The Customs Department is aiming to push the changes through the upcoming parliamentary sitting next month, and has set a target of RM42 billion in GST collections this year.
Meanwhile, the IRB is aiming to secure a 12% year-on-year increase in tax revenue to RM127.7 billion for 2017.
TMR reported last week that the tax agency under the Ministry of Finance is pushing the Organisation for Economic Cooperation and Development (OECD) to draw up a framework, which allows for the taxation of digital- based companies by next year instead of the slated 2020 deadline.
“The OECD is trying to forge an agreement. Once all countries become signatories of the arrangement, then all governments can push ahead with their respective tax initiatives, including Malaysia,” Sunway University Business School economics Professor Dr Yeah Kim Leng was quoted as saying in the report.

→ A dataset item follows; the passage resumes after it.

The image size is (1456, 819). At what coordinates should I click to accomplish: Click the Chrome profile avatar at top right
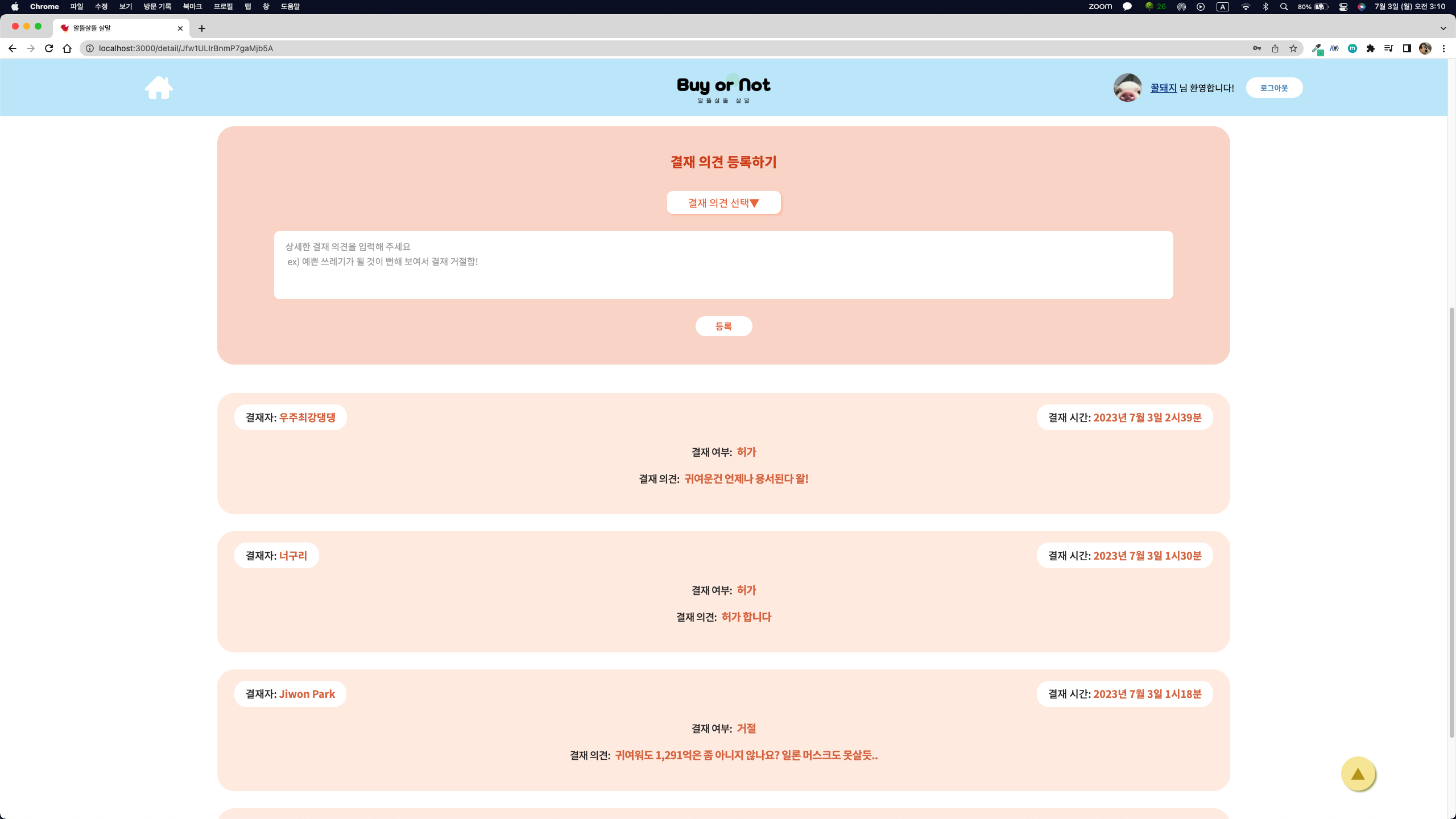[1425, 48]
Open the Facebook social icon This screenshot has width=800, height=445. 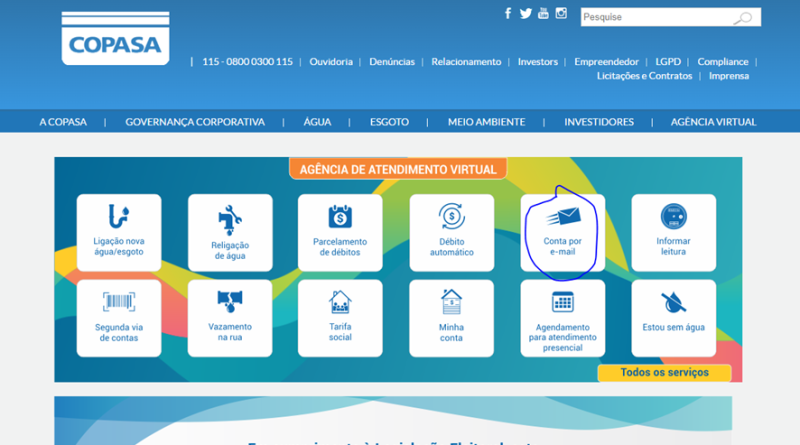tap(508, 14)
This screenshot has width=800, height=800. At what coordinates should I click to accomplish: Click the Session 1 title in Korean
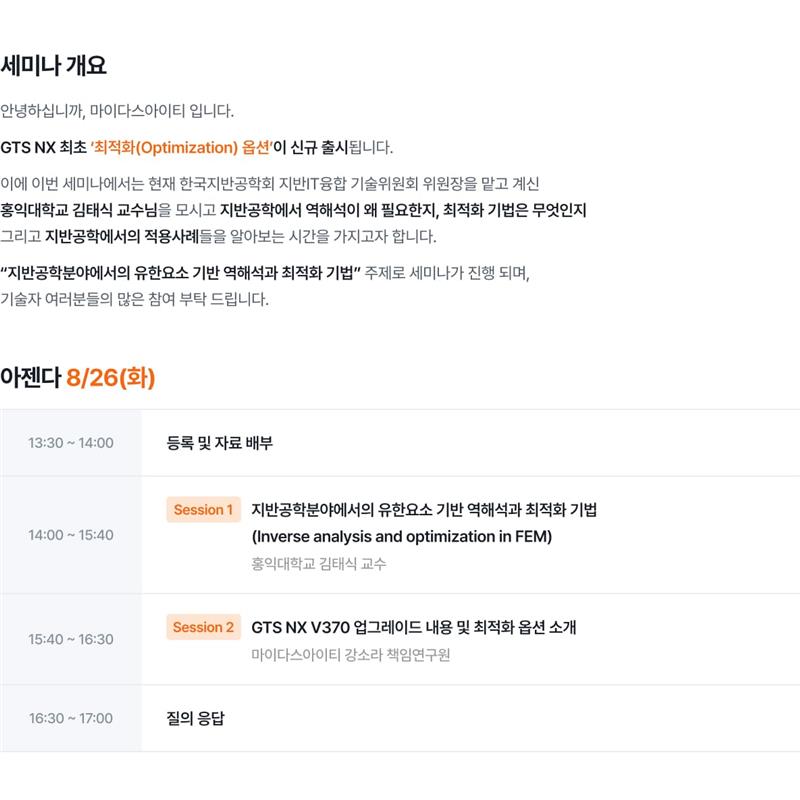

Veerinderjeet said OECD is now in the stage of collecting input from various countries and will come up with a report after this process.
He added that any change to the GST Act or income tax will result in a “prospective” rather than “retrospective” tax collection system, thus avoiding any backdating practices. Malaysian consumers are also concerned about facing double taxation as products retailed on e-commerce platforms are already GST-inclusive, according to a report in Bernama.
However, the news agency reported that the prospective changes to the GST Act will only affect foreign-based service providers with no establishment or place of business in Malaysia.
“There is a mechanism under our current GST model that allows for tax to be collected for online services provided by local companies to Malaysian consumers.
“If the services were provided by foreign service providers, they do not have to pay the GST,” Deloitte Malaysia indirect tax partner Senthuran Elalingam was quoted as saying in the report.